Normally Tatiana would ecstatically have agreed with her. Today, the spark was failing on the plug of her enjoyment. It was hardly surprising. She had not particularly liked Luigi but he was efficient, popular, and he was a human being who was no longer alive. Should she tell the ladies now? She decided against it. Later this evening she would break the news.

The cavalcade set off past the Guards’ Chapel and Buckingham Palace, and up towards Hampstead. Their route was to include Netherhall Gardens, simply for the fun of unofficially racing the motorcars on the 1 in 7.2 gradient. It was something Tatiana had looked forward to but once again fate took a mean hand.

As the cars turned into Netherhall Gardens and halted at the line of the forecourt fence on the east side of the Finchley Road, a familiar sight met Tatiana’s eyes. Stationary at the bend at the top of the steepest part of the hill by the drain grating was a bright red motorcar with two enormous hoods on its mudguards, facing towards them like monster eyes.
Tatiana knew it couldn’t be the Dolly Dobbs and so—

‘Just what do you think you are doing, Thomas?’ Agatha demanded, squeezing her hooter bulb furiously.

He couldn’t hear the words, but the message was clear enough. Thomas, in cap and huge goggles, jumped on to the Brighton Baby and trundled her bravely down the hill towards them. ‘I’m sure I’ve got the right answer this time,’ he assured the Duchess feverishly. ‘I’ve been testing it up and down this hill—’

‘The right answer is to forget this pile of rubbish,’ Agatha informed him crisply. ‘Kindly crank my motor, young man.’

He stared miserably at the cranking handle and obeyed. The Horbick, which hadn’t needed cranking since it was hot anyway, roared away up the hill as Thomas jumped for his life.

A fine start, thought Tatiana miserably, seeing the Horbick drive round the bend without any intention of stopping, and signalled to the rest of her flock to forget their race and proceed to Hampstead. At the top of the hill, the danger lamp in the middle of the road had been knocked askew by the angry Duchess, and as Tatiana’s wheels rumbled over the next drain grating, it sounded like ominous thunder for the days ahead.

Two hours later, Egbert and Auguste alighted from a motor cab at the lamplit gates of Westland House overlooking Hampstead Heath.
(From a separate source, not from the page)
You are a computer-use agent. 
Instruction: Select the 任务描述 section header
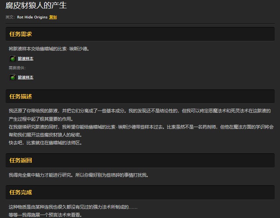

‘I’ve been tempted to buy one of these contraptions,’ Egbert remarked. ‘Saves finding cabs all the time.’ He grinned.
Et tu, Brute?
was the message very clearly emanating from Auguste.

Auguste always enjoyed visiting Lady Westland, the former music-hall star known as the Magnificent Masher, and since it was in her gardens that Tatiana and her club were to dine this evening he had nurtured a secret hope that he and Egbert might
be in time to dine with them. As he smelt the aroma from the remains of the hot plates in chafing dishes on the serving tables, he wondered wistfully what he had missed. A furtive glance at the dinner plates being cleared back to the kitchens told him the worst; he had missed Gwendolen’s saddle of veal with soubise sauce. He tried to forget it as he explained Egbert’s presence and his mission to Lady Westland and her husband, but a slight sense of injustice as well as the lingering aroma remained with him. Gwendolen interpreted his expression correctly. ‘I suggest, Inspector Rose, that you and Auguste eat first and interview later, otherwise half the aristocracy of London will end up in Brixton prison cells.’